Another is­sue with RL in gen­eral is that de­sign­ing re­ward func­tions is difficult. This is a theme in AI safety—speci­fi­cally when it comes to re­ward func­tions which en­cap­su­late hu­man val­ues—but there are plenty of ex­ist­ing ex­am­ples of re­ward hack­ing on much sim­pler tasks. One im­por­tant con­sid­er­a­tion is the trade­off is be­tween shaped and sparse re­wards. Sparse re­wards only oc­cur at the goal state, and so can be fairly pre­cise, but are usu­ally too difficult to reach di­rectly. Shaped re­wards give pos­i­tive feed­back more fre­quently, but are eas­ier to hack. And even when shaped re­wards are de­signed care­fully, RL agents of­ten find them­selves in lo­cal op­tima. This is par­tic­u­larly preva­lent in multi-agent sys­tems, where each agent can overfit to the be­havi­our of the other.
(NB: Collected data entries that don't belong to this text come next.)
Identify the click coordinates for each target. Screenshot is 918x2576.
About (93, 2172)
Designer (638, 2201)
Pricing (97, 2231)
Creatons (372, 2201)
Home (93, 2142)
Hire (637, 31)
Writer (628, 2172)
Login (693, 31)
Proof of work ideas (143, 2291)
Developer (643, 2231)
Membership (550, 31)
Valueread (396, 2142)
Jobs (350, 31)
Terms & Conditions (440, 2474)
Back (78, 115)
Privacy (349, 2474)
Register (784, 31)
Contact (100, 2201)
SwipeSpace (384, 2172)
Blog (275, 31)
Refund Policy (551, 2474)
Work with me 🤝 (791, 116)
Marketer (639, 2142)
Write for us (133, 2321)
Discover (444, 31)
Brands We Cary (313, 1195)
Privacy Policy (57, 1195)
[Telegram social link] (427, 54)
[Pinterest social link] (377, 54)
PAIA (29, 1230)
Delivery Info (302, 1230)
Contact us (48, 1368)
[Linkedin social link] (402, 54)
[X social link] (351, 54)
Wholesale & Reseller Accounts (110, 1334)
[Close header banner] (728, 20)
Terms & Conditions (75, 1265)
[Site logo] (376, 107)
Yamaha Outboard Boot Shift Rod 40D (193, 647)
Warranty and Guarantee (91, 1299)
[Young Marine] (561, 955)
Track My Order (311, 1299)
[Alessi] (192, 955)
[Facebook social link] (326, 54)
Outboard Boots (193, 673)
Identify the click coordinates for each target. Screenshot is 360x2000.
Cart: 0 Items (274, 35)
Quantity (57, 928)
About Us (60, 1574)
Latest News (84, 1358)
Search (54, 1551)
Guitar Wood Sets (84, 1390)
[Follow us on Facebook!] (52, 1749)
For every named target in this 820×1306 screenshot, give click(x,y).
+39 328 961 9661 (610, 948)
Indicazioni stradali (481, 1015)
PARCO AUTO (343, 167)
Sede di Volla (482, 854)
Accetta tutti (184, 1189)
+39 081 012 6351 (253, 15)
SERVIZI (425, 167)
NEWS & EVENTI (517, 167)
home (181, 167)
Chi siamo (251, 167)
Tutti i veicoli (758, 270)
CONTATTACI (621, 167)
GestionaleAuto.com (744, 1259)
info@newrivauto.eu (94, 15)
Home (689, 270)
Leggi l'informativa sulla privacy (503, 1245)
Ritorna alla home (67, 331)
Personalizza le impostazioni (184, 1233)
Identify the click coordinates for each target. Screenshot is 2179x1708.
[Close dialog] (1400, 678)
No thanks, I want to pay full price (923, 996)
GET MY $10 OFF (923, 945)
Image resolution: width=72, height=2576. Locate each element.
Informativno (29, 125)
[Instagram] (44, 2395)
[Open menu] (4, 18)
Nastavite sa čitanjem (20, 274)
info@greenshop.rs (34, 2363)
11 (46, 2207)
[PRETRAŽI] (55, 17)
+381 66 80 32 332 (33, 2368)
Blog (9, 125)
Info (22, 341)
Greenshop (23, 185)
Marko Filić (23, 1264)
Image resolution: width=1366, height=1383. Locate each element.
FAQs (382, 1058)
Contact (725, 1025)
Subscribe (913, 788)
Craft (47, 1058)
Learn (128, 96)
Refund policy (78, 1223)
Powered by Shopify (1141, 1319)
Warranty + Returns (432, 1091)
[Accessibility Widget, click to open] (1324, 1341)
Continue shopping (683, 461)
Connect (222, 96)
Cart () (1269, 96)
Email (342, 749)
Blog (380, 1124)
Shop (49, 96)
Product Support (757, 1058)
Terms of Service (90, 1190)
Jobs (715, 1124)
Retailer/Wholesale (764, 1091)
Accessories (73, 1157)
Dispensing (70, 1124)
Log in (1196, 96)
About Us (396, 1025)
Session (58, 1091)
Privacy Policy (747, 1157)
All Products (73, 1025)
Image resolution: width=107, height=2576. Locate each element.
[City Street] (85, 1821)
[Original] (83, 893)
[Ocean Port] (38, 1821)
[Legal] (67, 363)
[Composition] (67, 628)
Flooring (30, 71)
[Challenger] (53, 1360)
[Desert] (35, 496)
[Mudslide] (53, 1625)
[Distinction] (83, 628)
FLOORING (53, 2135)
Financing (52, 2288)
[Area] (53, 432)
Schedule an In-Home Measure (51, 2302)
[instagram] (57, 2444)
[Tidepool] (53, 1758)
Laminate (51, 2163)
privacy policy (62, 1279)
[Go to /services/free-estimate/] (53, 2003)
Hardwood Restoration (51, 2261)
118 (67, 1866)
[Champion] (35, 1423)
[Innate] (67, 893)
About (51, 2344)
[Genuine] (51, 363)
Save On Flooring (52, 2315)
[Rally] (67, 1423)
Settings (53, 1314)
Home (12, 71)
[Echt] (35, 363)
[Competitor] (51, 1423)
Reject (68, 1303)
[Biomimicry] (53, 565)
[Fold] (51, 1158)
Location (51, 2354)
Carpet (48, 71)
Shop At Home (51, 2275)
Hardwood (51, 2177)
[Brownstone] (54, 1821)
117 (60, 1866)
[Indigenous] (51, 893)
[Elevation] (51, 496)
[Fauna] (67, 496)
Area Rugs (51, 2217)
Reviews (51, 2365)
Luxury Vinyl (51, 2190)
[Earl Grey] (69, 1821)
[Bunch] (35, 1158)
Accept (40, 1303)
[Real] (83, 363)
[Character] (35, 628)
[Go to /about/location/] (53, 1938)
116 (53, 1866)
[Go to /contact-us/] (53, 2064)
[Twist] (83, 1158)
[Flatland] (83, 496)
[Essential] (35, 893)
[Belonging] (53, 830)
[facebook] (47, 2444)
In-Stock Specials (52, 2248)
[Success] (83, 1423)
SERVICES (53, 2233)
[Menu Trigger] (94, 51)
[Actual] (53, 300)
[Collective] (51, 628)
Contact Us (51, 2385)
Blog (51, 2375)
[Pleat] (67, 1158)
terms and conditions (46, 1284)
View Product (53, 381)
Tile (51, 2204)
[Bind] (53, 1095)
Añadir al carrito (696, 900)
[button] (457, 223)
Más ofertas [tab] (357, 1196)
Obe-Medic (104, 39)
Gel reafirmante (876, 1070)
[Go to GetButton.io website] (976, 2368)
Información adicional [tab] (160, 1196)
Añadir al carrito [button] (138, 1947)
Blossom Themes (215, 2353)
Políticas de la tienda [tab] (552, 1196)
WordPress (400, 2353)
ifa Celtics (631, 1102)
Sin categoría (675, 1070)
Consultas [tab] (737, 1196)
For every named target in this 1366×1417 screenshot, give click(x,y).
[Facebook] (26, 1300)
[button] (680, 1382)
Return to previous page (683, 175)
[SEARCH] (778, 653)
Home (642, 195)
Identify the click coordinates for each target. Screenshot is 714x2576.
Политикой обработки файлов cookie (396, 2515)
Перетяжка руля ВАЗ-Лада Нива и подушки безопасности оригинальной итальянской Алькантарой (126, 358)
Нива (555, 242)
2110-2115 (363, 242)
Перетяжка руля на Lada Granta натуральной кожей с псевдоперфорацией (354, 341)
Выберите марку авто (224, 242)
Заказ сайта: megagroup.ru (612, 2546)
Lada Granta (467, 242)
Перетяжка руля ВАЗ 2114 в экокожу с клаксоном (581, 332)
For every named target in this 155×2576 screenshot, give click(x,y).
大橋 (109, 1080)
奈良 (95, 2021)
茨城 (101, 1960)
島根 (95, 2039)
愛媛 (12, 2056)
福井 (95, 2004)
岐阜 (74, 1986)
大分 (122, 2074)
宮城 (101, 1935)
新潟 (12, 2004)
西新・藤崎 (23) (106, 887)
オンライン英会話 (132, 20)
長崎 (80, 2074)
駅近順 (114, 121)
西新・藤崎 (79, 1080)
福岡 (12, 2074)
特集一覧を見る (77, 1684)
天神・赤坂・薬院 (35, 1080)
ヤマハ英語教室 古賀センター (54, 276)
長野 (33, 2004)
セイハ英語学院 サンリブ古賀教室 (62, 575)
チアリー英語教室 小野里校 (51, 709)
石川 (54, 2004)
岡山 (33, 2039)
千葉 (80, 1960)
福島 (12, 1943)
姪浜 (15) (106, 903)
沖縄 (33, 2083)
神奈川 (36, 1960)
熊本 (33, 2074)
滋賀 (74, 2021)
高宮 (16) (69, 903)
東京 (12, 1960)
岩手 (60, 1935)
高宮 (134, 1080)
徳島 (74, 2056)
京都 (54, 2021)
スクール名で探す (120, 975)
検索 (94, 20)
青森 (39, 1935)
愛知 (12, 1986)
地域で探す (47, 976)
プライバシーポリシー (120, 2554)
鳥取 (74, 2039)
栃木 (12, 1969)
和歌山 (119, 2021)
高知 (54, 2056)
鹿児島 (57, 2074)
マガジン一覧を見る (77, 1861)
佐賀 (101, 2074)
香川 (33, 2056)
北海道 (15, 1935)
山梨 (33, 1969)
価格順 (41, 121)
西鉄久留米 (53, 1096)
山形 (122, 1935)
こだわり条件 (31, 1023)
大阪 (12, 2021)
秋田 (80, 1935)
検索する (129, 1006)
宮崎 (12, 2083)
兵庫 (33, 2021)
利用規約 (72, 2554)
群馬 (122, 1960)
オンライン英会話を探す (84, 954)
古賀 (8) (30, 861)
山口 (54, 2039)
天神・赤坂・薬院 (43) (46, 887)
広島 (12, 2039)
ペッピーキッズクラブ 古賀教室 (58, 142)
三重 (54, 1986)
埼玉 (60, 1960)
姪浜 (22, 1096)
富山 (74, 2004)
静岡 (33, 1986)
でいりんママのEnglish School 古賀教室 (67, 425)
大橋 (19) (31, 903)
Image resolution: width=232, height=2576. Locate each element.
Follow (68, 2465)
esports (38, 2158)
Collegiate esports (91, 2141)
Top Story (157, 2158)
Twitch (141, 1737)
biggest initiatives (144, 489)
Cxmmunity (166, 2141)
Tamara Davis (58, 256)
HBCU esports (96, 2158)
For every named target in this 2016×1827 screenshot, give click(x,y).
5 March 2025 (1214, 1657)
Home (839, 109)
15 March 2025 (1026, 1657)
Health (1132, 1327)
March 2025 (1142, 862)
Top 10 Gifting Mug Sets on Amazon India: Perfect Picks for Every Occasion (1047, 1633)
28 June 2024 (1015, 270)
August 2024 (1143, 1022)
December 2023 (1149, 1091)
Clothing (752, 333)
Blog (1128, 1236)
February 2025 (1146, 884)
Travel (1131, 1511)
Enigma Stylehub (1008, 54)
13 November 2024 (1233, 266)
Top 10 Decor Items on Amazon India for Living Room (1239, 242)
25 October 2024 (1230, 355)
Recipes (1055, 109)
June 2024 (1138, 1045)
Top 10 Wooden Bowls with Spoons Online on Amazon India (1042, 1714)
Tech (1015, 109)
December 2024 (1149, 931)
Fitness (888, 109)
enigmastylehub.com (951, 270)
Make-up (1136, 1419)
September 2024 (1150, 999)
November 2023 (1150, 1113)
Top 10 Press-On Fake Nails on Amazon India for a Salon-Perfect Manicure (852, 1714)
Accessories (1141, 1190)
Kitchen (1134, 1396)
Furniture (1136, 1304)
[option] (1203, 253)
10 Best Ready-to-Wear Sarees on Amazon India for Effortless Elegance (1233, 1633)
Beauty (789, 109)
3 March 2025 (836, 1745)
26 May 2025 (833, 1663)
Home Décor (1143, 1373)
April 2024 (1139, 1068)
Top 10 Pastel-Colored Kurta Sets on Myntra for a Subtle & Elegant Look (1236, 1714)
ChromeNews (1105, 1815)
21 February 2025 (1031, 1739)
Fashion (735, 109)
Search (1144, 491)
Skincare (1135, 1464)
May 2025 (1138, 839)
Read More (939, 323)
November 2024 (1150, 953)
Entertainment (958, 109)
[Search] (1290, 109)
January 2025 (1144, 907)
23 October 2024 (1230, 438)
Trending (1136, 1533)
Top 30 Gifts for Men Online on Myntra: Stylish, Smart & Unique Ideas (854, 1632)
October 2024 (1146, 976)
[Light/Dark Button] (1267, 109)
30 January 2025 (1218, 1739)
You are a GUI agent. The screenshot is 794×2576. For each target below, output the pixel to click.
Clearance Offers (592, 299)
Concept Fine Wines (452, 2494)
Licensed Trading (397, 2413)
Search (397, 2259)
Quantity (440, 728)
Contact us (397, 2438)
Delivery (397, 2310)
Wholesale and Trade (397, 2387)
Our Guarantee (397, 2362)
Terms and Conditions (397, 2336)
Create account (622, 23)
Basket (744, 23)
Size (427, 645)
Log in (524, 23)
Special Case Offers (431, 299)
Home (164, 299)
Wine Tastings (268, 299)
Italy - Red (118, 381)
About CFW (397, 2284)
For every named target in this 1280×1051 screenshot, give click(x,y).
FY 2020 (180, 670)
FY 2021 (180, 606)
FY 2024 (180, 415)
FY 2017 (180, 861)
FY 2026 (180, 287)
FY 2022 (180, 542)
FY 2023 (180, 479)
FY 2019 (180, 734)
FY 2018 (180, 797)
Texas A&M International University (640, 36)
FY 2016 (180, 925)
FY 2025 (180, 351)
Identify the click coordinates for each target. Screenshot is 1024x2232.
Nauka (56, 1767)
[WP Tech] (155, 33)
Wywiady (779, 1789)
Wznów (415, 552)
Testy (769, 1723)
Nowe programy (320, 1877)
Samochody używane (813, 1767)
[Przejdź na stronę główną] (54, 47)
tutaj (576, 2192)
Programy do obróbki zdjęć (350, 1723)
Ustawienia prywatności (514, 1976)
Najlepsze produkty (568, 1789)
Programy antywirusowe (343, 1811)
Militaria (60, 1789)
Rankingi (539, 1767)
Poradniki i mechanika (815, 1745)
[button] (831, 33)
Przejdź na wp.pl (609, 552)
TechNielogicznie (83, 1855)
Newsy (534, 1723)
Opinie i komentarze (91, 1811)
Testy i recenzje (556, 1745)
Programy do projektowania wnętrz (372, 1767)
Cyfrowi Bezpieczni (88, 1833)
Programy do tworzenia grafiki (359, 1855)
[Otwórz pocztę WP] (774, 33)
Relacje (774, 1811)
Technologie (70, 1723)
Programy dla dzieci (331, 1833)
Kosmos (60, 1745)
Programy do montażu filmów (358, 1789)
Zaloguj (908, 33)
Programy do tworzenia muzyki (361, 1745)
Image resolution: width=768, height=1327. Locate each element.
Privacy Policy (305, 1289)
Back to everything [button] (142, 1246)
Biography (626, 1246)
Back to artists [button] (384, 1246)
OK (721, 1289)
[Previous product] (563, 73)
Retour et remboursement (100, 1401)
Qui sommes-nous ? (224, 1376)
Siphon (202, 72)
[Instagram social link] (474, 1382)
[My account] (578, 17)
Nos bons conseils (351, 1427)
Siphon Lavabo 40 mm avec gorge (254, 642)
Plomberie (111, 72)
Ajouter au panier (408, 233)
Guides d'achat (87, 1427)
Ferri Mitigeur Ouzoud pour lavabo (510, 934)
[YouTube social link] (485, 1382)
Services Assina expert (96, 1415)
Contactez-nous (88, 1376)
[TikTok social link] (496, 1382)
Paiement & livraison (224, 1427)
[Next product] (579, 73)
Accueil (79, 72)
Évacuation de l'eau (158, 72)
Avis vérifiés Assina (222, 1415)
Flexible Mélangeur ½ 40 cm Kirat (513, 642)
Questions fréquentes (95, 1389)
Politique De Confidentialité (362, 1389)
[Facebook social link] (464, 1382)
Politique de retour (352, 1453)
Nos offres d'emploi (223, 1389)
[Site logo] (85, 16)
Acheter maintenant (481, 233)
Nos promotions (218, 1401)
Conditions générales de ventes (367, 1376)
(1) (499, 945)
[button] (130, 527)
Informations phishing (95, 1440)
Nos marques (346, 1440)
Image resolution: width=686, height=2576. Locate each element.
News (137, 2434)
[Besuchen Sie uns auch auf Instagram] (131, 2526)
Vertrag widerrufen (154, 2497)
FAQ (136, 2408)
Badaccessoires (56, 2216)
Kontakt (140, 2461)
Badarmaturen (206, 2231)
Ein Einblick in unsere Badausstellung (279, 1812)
Lastly, RL is un­sta­ble in a way that su­per­vised learn­ing isn’t. Even suc­cess­ful im­ple­men­ta­tions of­ten fail to find a de­cent solu­tion 20 or 30% of the time, de­pend­ing on the ran­dom seed with which they are ini­tial­ised. In fact, there are very few real-world suc­cess sto­ries fea­tur­ing RL. Yet achiev­ing su­per­hu­man perfor­mance on a wide range of tasks is a mat­ter of when, not if, and so I think Amara’s law ap­plies: we over­es­ti­mate the effects RL will have in the short run, but un­der­es­ti­mate its effects in the long run.